In your bloodstream, there are immune cells called neutrophils that, when faced with a pathogenic threat, will expel their DNA like a net to contain it. These DNA snares are called neutrophil extracellular traps or NETs. Researchers from Germany and the United States describe an important step in how these NETs are released and how they stop a fungus from establishing an infection in mice and human cells in the journal Developmental Cell.
“This is basically a type of beneficial cell suicide,” says first author Borko Amulic, a postdoc in the lab of Arturo Zychlinsky at the Max Planck Institute for Infection Biology and a newly appointed Lecturer at the University of Bristol. “When neutrophils get overwhelmed, when they can no longer deal with a microbial threat by just engulfing it, that’s when the NETs are released.”

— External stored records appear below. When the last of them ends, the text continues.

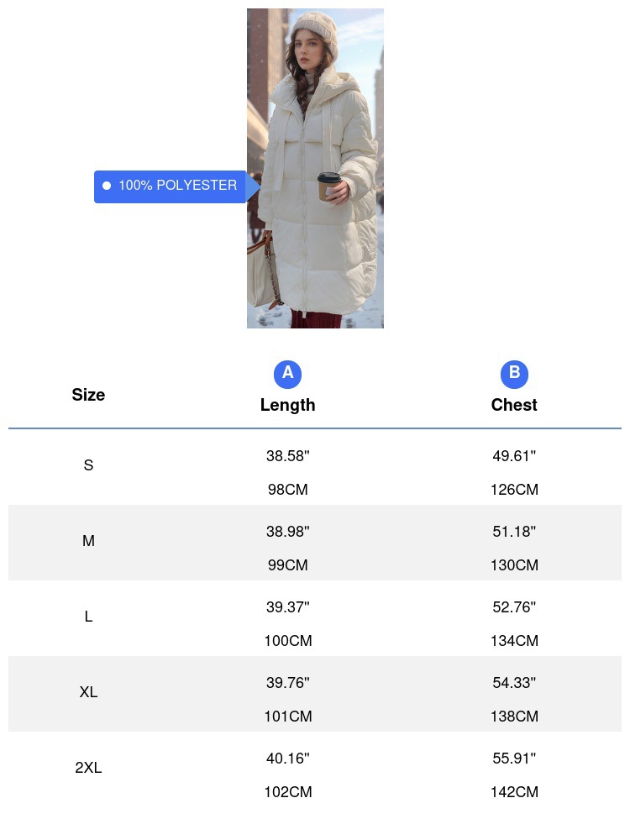The image size is (630, 840).
Task: Select the 54.33" chest value
Action: 514,683
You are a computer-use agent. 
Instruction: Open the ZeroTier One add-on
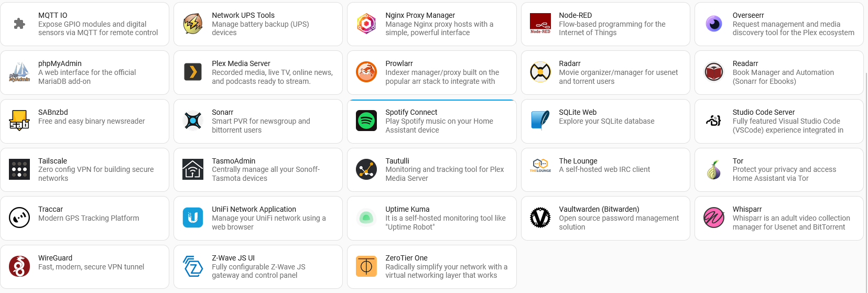pos(431,267)
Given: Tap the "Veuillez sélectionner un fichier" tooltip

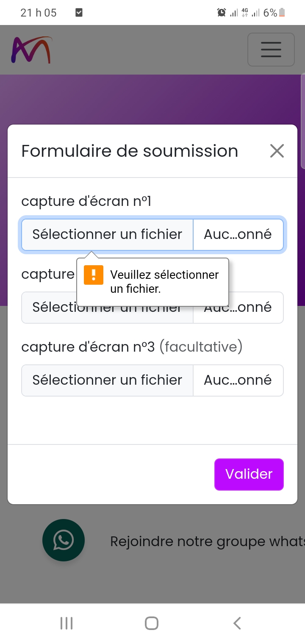Looking at the screenshot, I should click(x=164, y=282).
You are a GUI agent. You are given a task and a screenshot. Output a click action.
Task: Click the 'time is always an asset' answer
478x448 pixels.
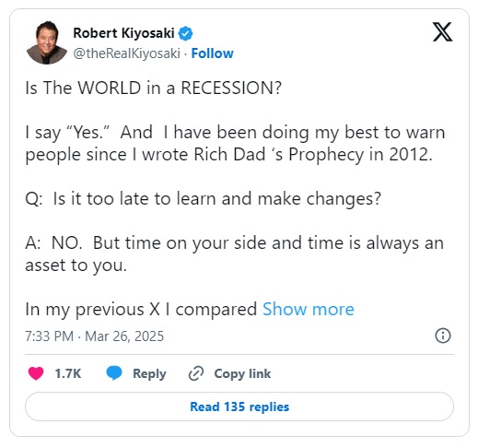click(x=235, y=254)
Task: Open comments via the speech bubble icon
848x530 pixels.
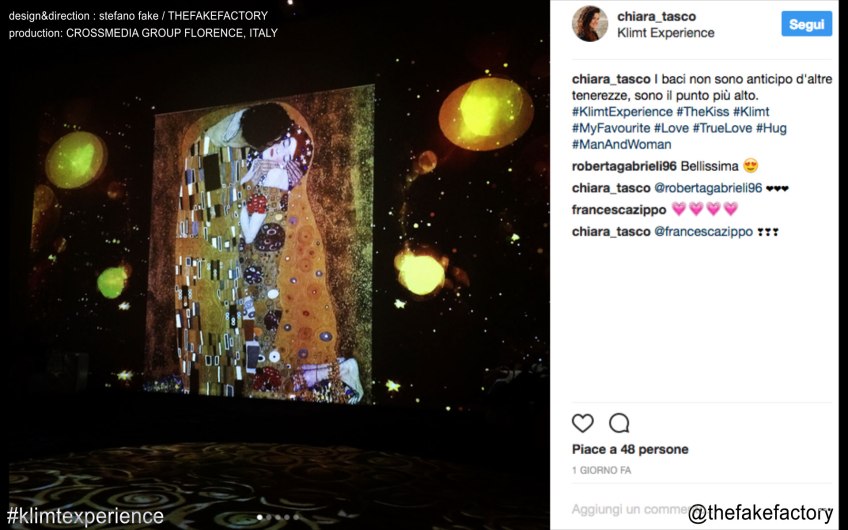Action: click(619, 423)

Once a neutrophil is induced to release its NETs, it anchors itself in the tissue and breaks down its nuclear envelope: the barrier between the nuclear DNA and the rest of the cell. The researchers were intrigued by this, because normally cells only break down their nuclear envelope before they divide. Zychlinsky, Amulic, and colleagues hypothesized that neutrophils were using the same cell cycle proteins used for cell division to release the NETs.

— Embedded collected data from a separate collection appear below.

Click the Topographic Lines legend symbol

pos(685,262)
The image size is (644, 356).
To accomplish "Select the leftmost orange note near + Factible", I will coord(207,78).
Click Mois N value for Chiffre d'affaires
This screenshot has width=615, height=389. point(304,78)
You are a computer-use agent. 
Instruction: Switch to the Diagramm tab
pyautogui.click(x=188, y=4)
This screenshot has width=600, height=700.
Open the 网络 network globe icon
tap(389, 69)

To test this, the researchers inhibited the cell cycle proteins in mouse neutrophils, and found that indeed, fewer NETs were released. Consequently, mice that were no longer to efficiently release NETs were less able to clear fungal infections. Then, they observed human brains with fungal infections and confirmed that our neutrophils are also using cell cycle proteins.
“The ultimate goal for this research is to interfere clinically, either when too few or too many NETs are being produced,” says Amulic. “Also, this is just a really fascinating cell biological phenomenon.”